▸ PASSAGE:
•••••

The Death Star Is a Surprisingly Cost-Effective Weapons System

 

By Kevin Drum on Mother Jones read the whole article there for the comments at least.  Please note: although the comments are moderated often a less than appropriate one appears.  Stick to the MATH related comments.

death star

Ricky Brigante/Flickr

There’s been a lot of loose talk about the Death Star lately. I want to put it into a bit of perspective.

As background, some students at Lehigh University have estimated that it would be a very expensive project. The steel alone, assuming the Death Star’s mass/volume ratio is about the same as an aircraft carrier, comes to $852 quadrillion, or 13,000 times the world’s GDP. Is this affordable?

Let’s sharpen our pencils. For starters, this number is too low. Using the same aircraft carrier metric they did, I figure that the price tag on the latest and greatest Ford-class supercarrier is about 100 times the cost of the raw steel that goes into it. If the Death Star is similar, its final cost would be about 1.3 million times the world’s GDP.

But there’s more. Star Wars may have taken place "a long time ago," but the technology of the Star Wars universe is well in our future. How far into our future? Well, Star Trek is about 300 years in our future, and the technology of Star Wars is obviously well beyond that. Let’s call it 500 years. What will the world’s GDP be in the year 2500? Answer: Assuming a modest 2 percent real growth rate, it will be about 20,000 times higher than today. So we can figure that the average world in the Star Wars universe is about 20,000 times richer than present-day Earth, which means the Death Star would cost about 65 times the average world’s GDP.

•••••

▸ MATERIAL SUPPLIED:
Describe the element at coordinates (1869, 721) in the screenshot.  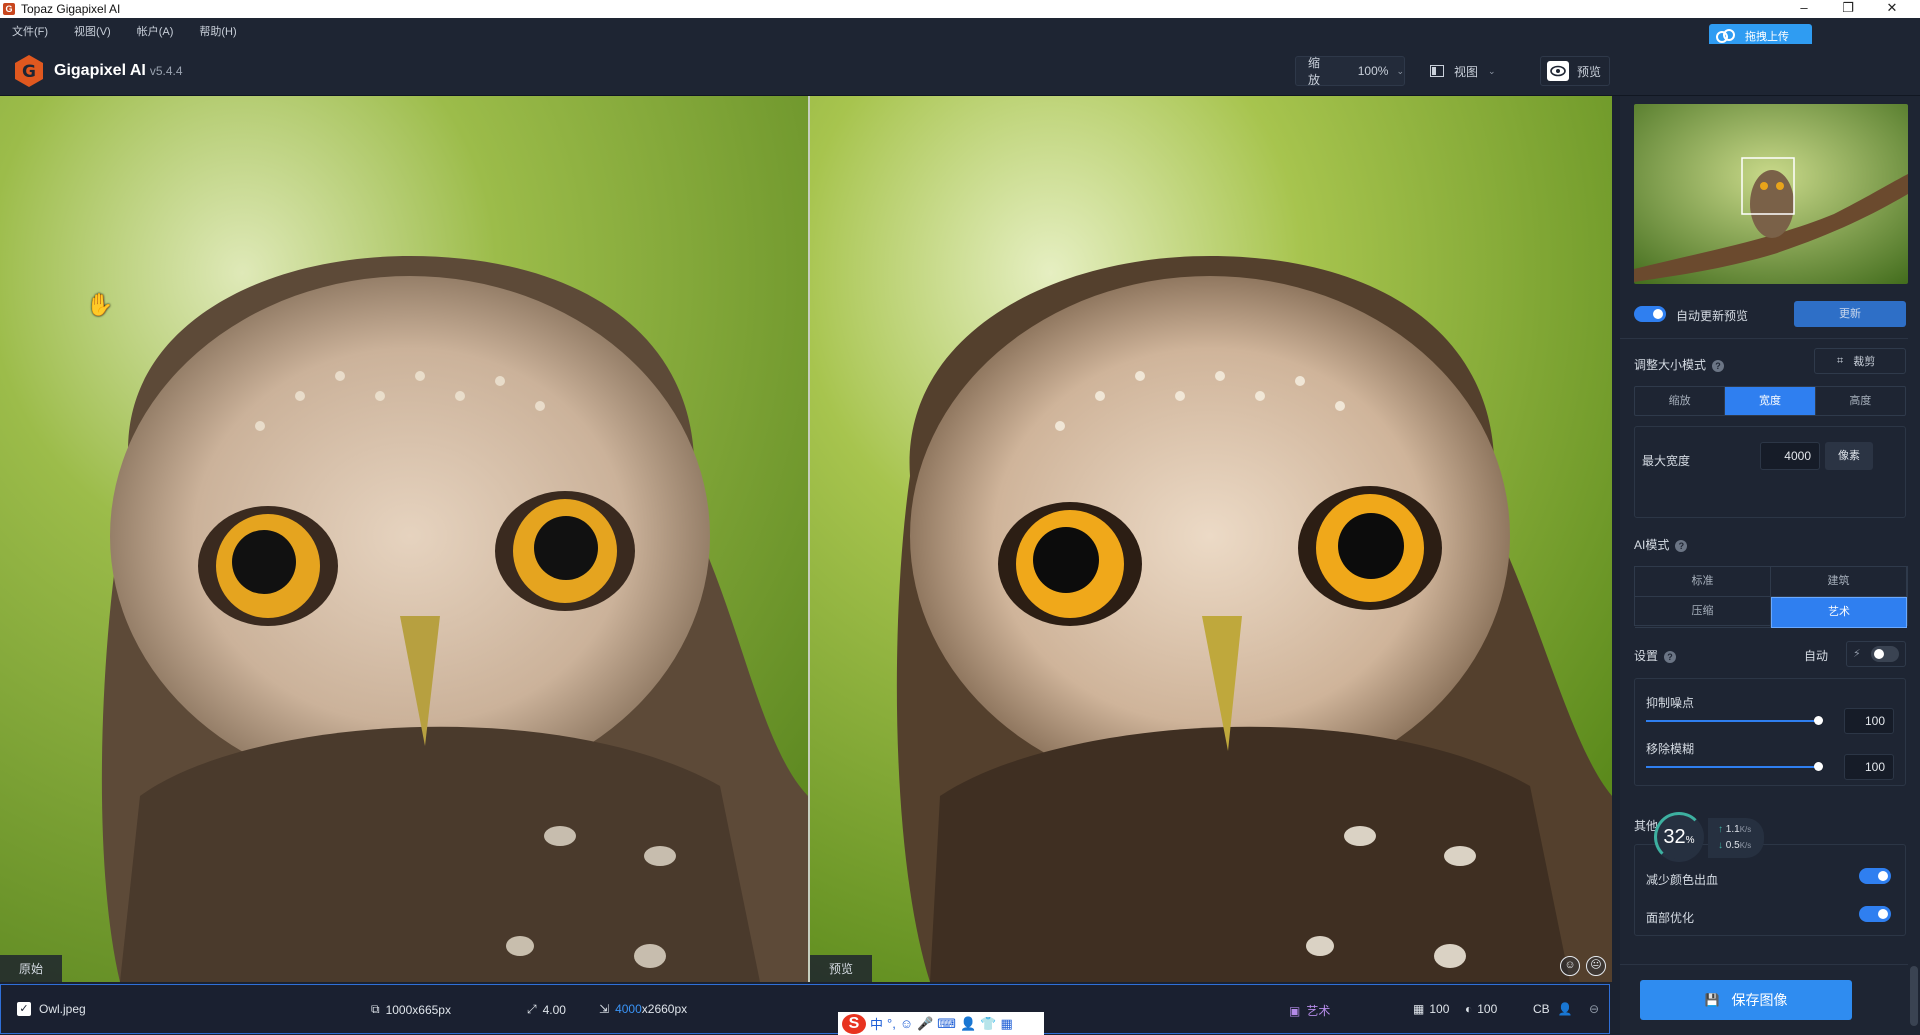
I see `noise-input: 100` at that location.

•••••

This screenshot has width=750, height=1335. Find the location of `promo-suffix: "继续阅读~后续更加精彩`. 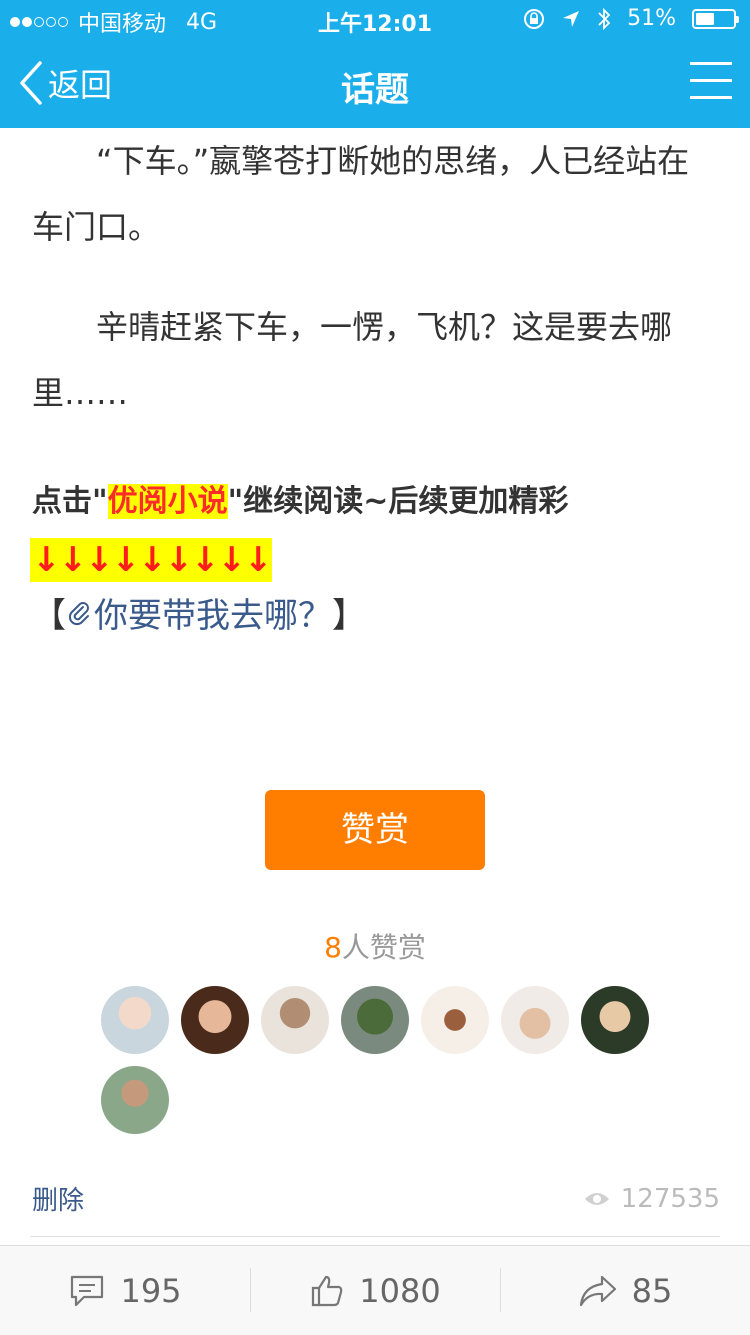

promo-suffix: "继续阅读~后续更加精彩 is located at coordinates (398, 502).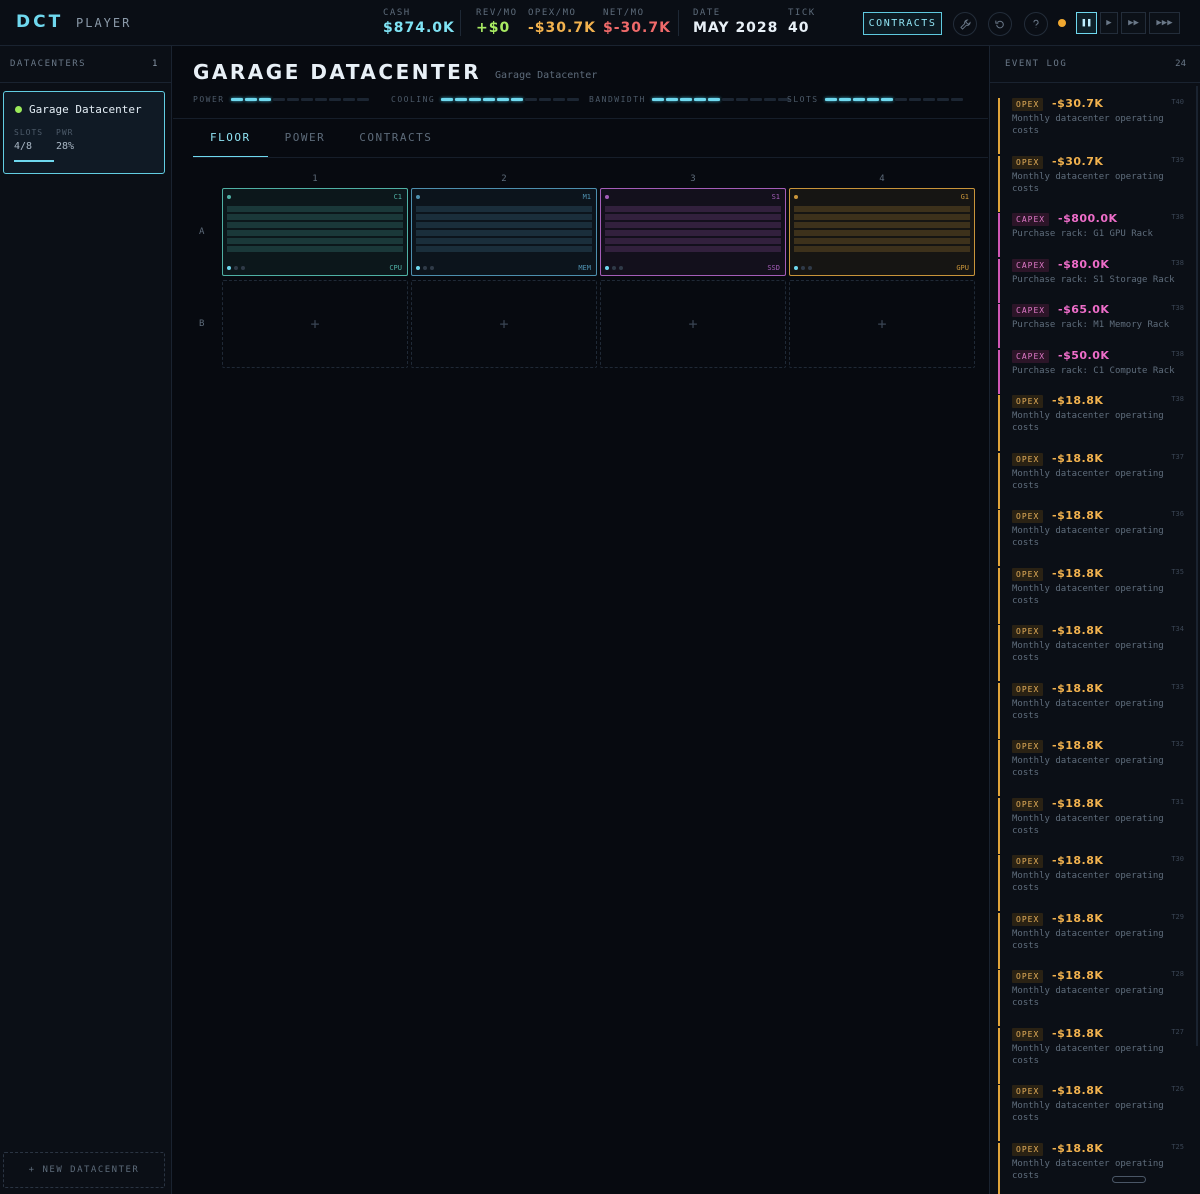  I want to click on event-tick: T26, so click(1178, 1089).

•••••

▸ TASKS FOR THIS EXERCISE:
(1) From the Death Star piece above, write out the part that starts with "The Death Star Is a" and goes on through "bit of perspective.".
(2) Based on the Death Star piece, mark each statement yes or no, and quote the words that decide it: (a) The Lehigh students' steel estimate assumes the Death Star has about the same mass/volume ratio as an aircraft carrier. (b) The writer assumes a real growth rate of 5 percent. (c) The writer puts Star Trek about 500 years in our future.

▸ TASK-BY-TASK ANSWERS:
(1)
The Death Star Is a Surprisingly Cost-Effective Weapons System

 

By Kevin Drum on Mother Jones read the whole article there for the comments at least.  Please note: although the comments are moderated often a less than appropriate one appears.  Stick to the MATH related comments.

death star

Ricky Brigante/Flickr

There’s been a lot of loose talk about the Death Star lately. I want to put it into a bit of perspective.

(2)
(a) Yes: "assuming the Death Star’s mass/volume ratio is about the same as an aircraft carrier"
(b) No: "Assuming a modest 2 percent real growth rate"
(c) No: "Star Trek is about 300 years in our future"